GAS WARS. Putin and Tymoshenko met in Poland and agreed that Ukraine will only pay for the gas that it actually consumes. I’m not sure what this means. Gas producers prefer to produce gas evenly over the year although demand is usually higher in the winter; and so summer gas is pumped into storage facilities to be released in winter. In the Soviet days, understandably, storage facilities were built in the Ukrainian SSR and that fact has led to a lot of the problems today. Does this agreement mean that Gazprom will own the gas in the Ukrainian storage tanks and, in the winter, sell it to Ukraine and to Western Europe as needed? Anyway, the two seem to have quite a convivial and useful meeting. No doubt, Tymoshenko will be claiming, when she runs for president, that she can deal with Russia in a reasonable way.

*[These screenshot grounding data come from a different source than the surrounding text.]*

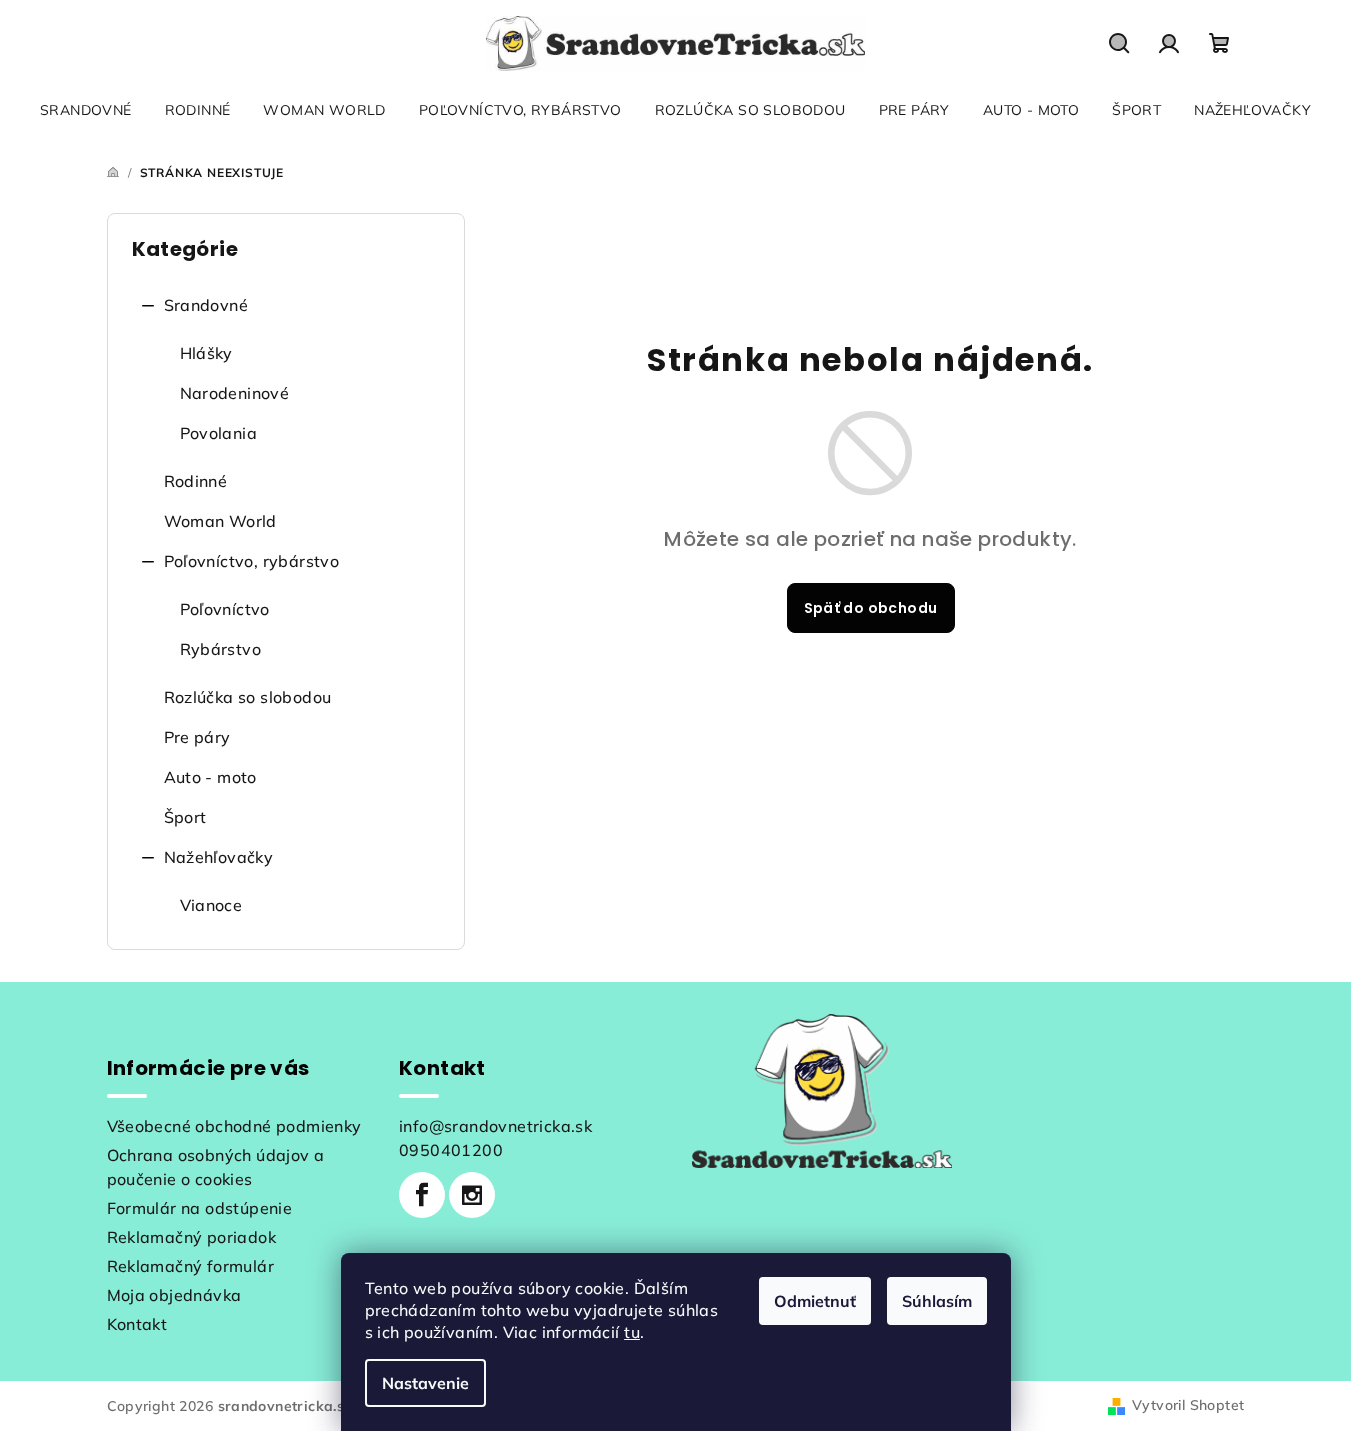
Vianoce (211, 905)
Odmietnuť (815, 1301)
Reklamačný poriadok (192, 1237)
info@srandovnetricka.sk (495, 1126)
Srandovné (206, 305)
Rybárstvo (221, 649)
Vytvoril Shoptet (1188, 1405)
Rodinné (196, 481)
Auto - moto (210, 777)
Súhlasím (937, 1301)
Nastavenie (425, 1383)
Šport (185, 817)
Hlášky (206, 353)
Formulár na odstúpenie (200, 1208)
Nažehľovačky (219, 857)
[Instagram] (472, 1195)
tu (632, 1332)
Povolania (219, 433)
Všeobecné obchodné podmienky (234, 1126)
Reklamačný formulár (191, 1266)
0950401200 (451, 1150)
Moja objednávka (174, 1295)
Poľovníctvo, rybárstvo (252, 561)
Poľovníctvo (225, 609)
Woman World (220, 521)
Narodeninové (235, 393)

BOTH ENDS AGAINST THE MIDDLE. Lukashenka has just said that Belarus will steer an equal course between Russia and Europe. Perhaps the Kommentariat, rather than persisting in its usual zero-sum assumptions, should look for examples of this, the sensible strategy for small powers with powerful neighbours. And one that usually pays off: the Kyrgyz Republic managed to pry money out of both Moscow and Washington while getting a better deal on Manas.

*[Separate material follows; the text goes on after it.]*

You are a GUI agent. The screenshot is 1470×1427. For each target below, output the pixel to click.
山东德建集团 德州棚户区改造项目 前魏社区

TURKEY-ARMENIA. Switzerland has mediated talks between Turkey and Armenia on mutual recognition. There was no recognition when the USSR disappeared and Turkey closed its border in the 1990s during the Karabakh wars. At least two issues have to be cleaned up: Yerevan’s demands on Ankara re massacres of Armenians in the Ottoman Empire and Ankara’s taking sides in the Karabakh issue. But both sides are hopeful and the Turkish Foreign Minister hopes that this will be an impetus to resolving the Karabakh problem.

SHIPS. Tbilisi maintains that Abkhazia is part of Georgia and that no one may trade with it. Accordingly Georgia forces have been apprehending ships suspected of trading with Abkhazia. On 16 August Georgian warships impounded the tanker Buket carrying gasoline and diesel to Abkhazia and on Monday, the Turkish captain was sentenced to 24 (24!) years in prison by a Georgian court. I suspect that Ankara will not be amused especially since the Turkish operator of the ship claims the seizure was made well outside Georgia’s territorial waters. On the 28th, claiming that 23 ships had been stopped this year, the Russian Border Service announced it would start protecting ships passing through Abkhazian territorial waters. Those who enjoy nightmarish speculations can image US warships backing up Georgian warships seizing Turkish merchant vessels with Russian warships trying to stop them.